(What you will do):
• 1. Output the portion of the court opinion from "All Citations" up to and including "minor child, E.Y.", copied word for word.
• 2. Return, unchanged, the lines of the entries from the line with "has height=694, width=1568." up to and including the line with "pyautogui.click(x=78, y=111)", and nothing else.

(Source text):
********************
The plaintiffs marshal sufficient evidence for this question to be put to a jury. In their objection to the motion for summary judgment, the plaintiffs point to record evidence demonstrating or supporting a reasonable inference that: (1) Michael Kelley owns and operates both Kelley Trucking and Kel–Log; (2) Kelley Trucking and Kel–Log were incorporated to serve distinct purposes; (3) Kelley Trucking was incorporated for the purpose of trucking and delivery; (4) Michael Kelley trains Kelley Trucking employees on how to install winter tires on Kelley Trucking vehicles; (5) Michael Kelley recalls giving Doucette that training; (6) Michael Kelley directed Doucette to transport the fell buncher on the day in question; and (7) Michael Kelley directed that Doucette do so using a Kelley Trucking tractor-trailer truck. See doc. no. 15–1 at 3–5, 14–18.6 When viewed in the light most favorable to the plaintiffs, these facts support a reasonable inference that Kelley Trucking exercised some measure of control over Doucette at the time of the accident. Whether this control was sufficient, in light of the relevant factors, for Doucette to be a borrowed servant of Kelley Trucking is a quintessential jury question.7 See Wilson, 475 F.2d at 501.

IV. CONCLUSION
*6 For the reasons set forth above, the court denies the defendants’ motion for summary judgment (doc. no. 14). The Clerk’s Office shall schedule a case-management conference at which the court will establish a schedule for the merits phase of this litigation. The parties shall submit a proposed discovery plan at least five days prior to this conference.

SO ORDERED.

All Citations
Slip Copy, 2018 WL 3321435, 2018 DNH 137

Footnotes

1
Young’s widow, Samantha Young, brings this action individually, on behalf of Young’s estate, and as mother and next friend of her minor child, E.Y.
********************
(Record set):

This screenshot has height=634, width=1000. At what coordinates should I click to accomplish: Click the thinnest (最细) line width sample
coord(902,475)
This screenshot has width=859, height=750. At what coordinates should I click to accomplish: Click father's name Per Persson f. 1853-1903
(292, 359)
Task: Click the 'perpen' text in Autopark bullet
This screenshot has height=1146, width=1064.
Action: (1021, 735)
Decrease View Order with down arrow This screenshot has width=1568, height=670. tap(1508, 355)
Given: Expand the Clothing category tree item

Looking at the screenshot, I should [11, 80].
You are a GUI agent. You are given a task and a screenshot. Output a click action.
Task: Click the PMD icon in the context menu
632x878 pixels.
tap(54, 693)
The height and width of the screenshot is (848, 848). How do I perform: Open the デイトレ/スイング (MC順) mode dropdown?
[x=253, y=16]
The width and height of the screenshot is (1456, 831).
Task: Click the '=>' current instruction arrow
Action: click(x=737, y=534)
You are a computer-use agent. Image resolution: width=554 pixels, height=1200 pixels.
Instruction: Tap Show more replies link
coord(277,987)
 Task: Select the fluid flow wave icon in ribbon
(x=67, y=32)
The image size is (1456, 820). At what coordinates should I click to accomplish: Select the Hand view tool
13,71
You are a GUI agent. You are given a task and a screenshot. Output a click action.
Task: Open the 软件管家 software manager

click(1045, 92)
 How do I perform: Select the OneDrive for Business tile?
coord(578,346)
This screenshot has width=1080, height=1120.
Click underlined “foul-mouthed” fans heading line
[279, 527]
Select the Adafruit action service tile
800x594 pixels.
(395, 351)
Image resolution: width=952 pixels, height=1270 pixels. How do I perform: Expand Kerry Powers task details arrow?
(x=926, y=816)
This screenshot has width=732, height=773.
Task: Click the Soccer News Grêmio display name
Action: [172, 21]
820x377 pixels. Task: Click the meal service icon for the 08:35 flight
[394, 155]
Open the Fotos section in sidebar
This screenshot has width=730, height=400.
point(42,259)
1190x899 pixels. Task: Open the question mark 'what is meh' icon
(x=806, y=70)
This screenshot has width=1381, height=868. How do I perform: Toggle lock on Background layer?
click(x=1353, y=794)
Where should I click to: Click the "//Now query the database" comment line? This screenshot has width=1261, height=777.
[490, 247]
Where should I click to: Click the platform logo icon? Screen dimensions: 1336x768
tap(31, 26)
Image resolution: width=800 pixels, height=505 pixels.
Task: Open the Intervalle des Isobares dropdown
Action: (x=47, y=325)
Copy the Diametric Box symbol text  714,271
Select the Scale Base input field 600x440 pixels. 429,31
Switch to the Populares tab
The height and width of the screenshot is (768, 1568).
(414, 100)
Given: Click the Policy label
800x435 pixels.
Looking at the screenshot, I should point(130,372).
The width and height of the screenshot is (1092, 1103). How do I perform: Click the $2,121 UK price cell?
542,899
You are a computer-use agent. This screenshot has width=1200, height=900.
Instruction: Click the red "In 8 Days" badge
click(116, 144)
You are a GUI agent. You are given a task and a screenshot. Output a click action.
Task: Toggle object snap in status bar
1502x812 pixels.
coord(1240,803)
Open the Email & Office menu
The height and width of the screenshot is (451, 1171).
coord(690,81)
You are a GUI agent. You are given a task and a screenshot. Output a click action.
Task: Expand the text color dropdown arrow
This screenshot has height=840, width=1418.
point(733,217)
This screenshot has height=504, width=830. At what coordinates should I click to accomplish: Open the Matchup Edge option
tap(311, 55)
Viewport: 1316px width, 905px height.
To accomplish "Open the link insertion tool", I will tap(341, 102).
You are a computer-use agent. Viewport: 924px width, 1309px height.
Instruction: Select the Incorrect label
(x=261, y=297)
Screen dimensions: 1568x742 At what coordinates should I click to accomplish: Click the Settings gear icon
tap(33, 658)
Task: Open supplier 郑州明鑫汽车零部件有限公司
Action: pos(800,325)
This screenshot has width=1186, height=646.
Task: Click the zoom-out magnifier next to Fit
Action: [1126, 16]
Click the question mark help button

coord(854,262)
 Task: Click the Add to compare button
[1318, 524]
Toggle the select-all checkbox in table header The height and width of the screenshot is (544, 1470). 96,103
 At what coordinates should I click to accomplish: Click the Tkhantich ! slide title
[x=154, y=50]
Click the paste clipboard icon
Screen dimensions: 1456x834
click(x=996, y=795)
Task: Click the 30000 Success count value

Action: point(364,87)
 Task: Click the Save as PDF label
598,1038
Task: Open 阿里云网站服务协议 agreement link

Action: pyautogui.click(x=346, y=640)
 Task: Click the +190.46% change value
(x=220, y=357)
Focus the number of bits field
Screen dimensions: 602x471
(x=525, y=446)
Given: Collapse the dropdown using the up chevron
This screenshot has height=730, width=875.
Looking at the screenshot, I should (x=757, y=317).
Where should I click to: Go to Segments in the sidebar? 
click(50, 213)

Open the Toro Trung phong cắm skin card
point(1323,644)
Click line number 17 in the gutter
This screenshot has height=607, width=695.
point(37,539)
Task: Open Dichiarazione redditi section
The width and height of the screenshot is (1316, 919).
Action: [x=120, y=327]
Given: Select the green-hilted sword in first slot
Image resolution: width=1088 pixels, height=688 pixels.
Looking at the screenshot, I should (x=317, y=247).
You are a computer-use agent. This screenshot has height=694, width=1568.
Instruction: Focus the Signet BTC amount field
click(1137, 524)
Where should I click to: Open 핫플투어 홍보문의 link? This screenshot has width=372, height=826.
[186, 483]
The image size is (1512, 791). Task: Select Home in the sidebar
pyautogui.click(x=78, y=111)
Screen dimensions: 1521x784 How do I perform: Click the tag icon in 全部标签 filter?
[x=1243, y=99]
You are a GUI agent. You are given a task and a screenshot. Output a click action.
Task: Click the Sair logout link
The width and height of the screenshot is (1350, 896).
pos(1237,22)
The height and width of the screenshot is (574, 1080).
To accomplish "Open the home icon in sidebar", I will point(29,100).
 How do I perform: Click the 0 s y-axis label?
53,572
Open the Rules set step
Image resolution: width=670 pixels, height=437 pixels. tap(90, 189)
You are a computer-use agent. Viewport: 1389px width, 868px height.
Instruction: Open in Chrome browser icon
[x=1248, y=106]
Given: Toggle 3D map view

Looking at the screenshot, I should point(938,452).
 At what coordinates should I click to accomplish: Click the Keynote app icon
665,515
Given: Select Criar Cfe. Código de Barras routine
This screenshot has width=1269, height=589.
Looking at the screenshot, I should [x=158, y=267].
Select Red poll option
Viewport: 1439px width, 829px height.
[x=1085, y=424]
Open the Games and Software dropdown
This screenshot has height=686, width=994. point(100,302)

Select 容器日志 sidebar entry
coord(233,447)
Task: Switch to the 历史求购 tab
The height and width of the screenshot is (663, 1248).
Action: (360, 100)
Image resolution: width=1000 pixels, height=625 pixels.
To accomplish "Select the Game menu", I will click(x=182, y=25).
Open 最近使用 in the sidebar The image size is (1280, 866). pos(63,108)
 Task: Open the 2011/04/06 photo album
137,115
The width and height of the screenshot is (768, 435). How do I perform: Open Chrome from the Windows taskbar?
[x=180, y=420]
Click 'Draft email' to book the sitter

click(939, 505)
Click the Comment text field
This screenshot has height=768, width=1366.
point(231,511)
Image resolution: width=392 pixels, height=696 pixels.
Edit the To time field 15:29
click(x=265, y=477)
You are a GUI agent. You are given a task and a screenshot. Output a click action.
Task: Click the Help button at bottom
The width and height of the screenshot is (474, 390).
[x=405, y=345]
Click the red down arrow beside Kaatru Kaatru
********************
(Solutions per task):
• 1.
All Citations
Slip Copy, 2018 WL 3321435, 2018 DNH 137

Footnotes

1
Young’s widow, Samantha Young, brings this action individually, on behalf of Young’s estate, and as mother and next friend of her minor child, E.Y.

• 2.
You are a computer-use agent. This screenshot has height=694, width=1568.
Instruction: Focus the Signet BTC amount field
click(1137, 524)
Where should I click to: Open 핫플투어 홍보문의 link? This screenshot has width=372, height=826.
[186, 483]
The image size is (1512, 791). Task: Select Home in the sidebar
pyautogui.click(x=78, y=111)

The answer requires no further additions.